– Ну, тогда я скажу. Репетиция, которую ты сорвал, перенесена на завтра… после уроков. Учти! – перешёл Хафиз на официальный тон. – Говорю тебе это, как комсорг.
И, не дожидаясь ответа, вышел.
2
Вожатые вручали сегодня красные галстуки вновь принятым пионерам. Первой Мунира Ильдарская завязала галстук девочке с васильково-синими, жадно открытыми глазами. Третьеклассница неотрывно следила за движениями вожатой, словно хотела навсегда запечатлеть малейшие подробности этой минуты. И сейчас, одна в квартире, Мунира невольно улыбалась, вспоминая вбирающий, радостно-смущённый взгляд девочки.

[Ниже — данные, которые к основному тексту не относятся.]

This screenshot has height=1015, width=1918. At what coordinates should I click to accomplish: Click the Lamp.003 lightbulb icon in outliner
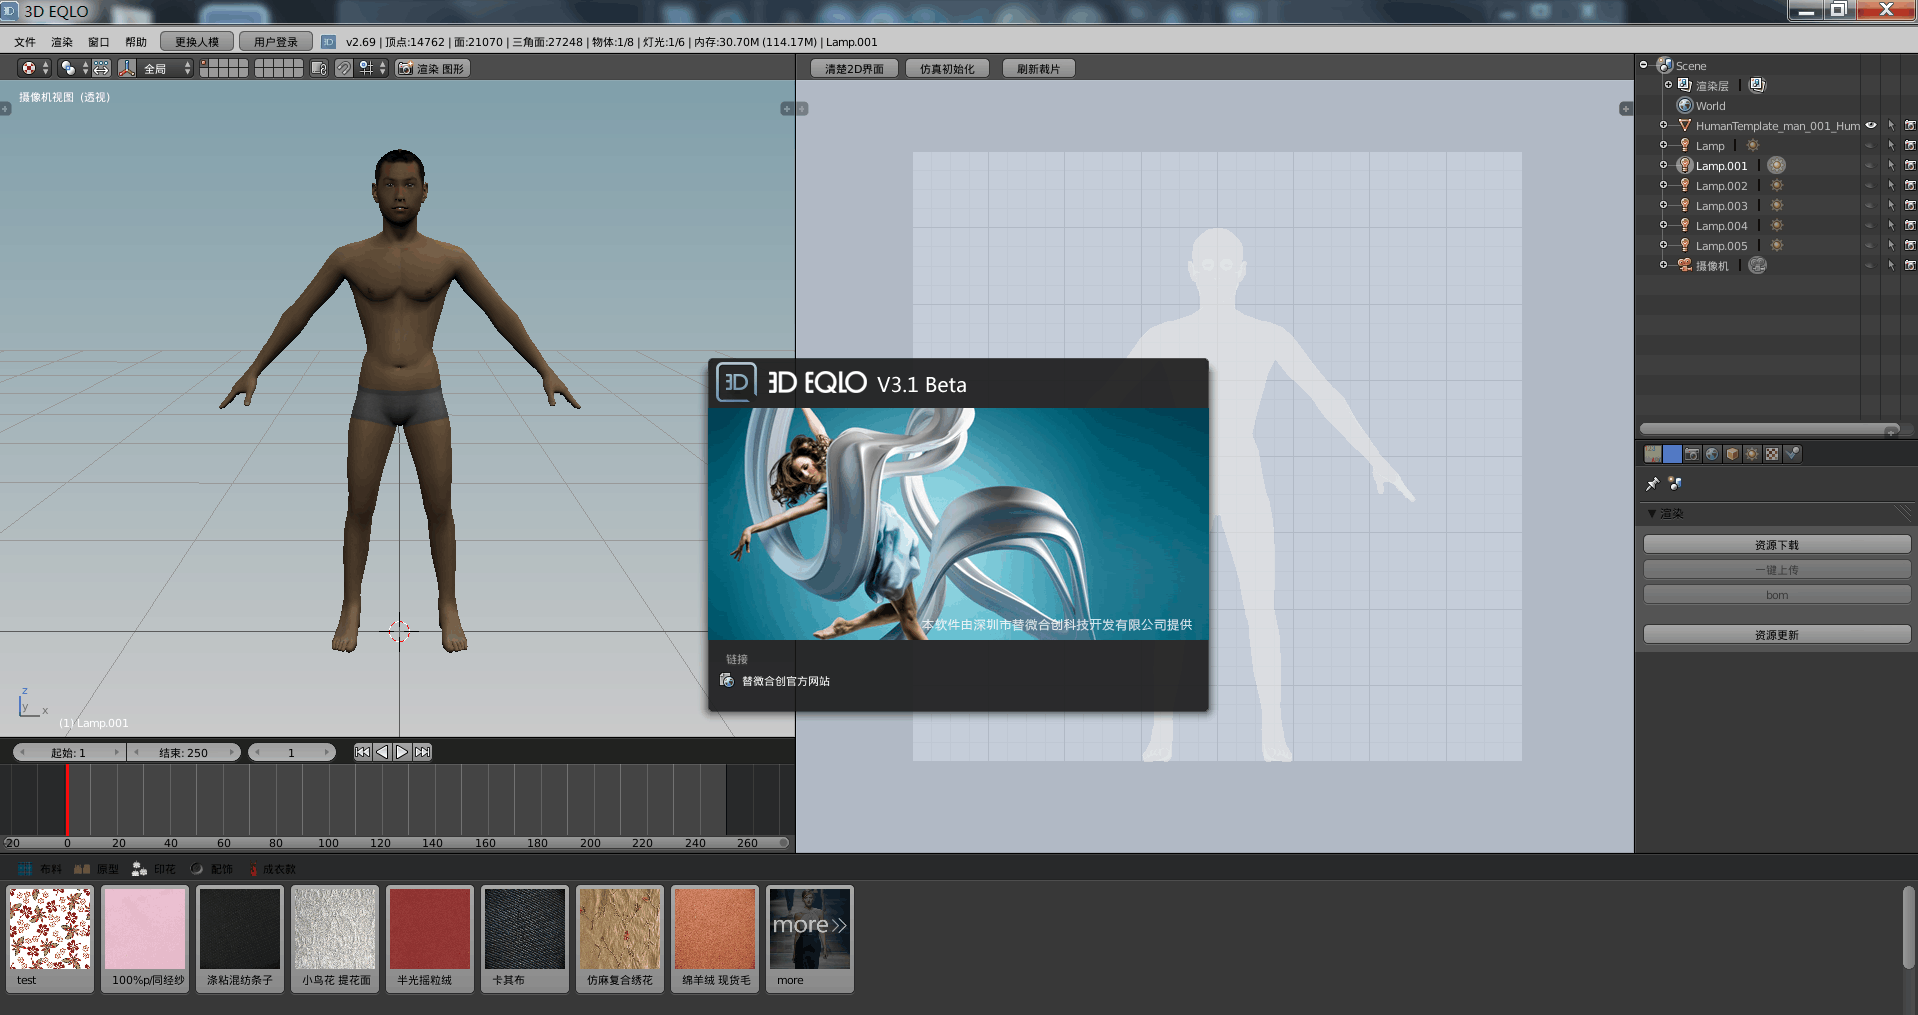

Мать Муниры, Суфия-ханум, инструктор райкома партии, ещё не возвратилась с работы. Мунира полила цветы, убрала комнату и отправилась на кухню готовить любимые мамины галушки – чумару. За всеми домашними хлопотами она и не заметила, как настроение ясной лёгкости, которое она унесла с пионерского сбора, постепенно опять затуманилось. Не потому, что она была одна, – Мунира привыкла к этому, редко выдавались счастливые вечера, когда они с матерью проводили вместе два-три часа. А сегодня тем более – бюро райкома, на котором мама, кажется, докладывает, так что раньше двенадцати её не жди.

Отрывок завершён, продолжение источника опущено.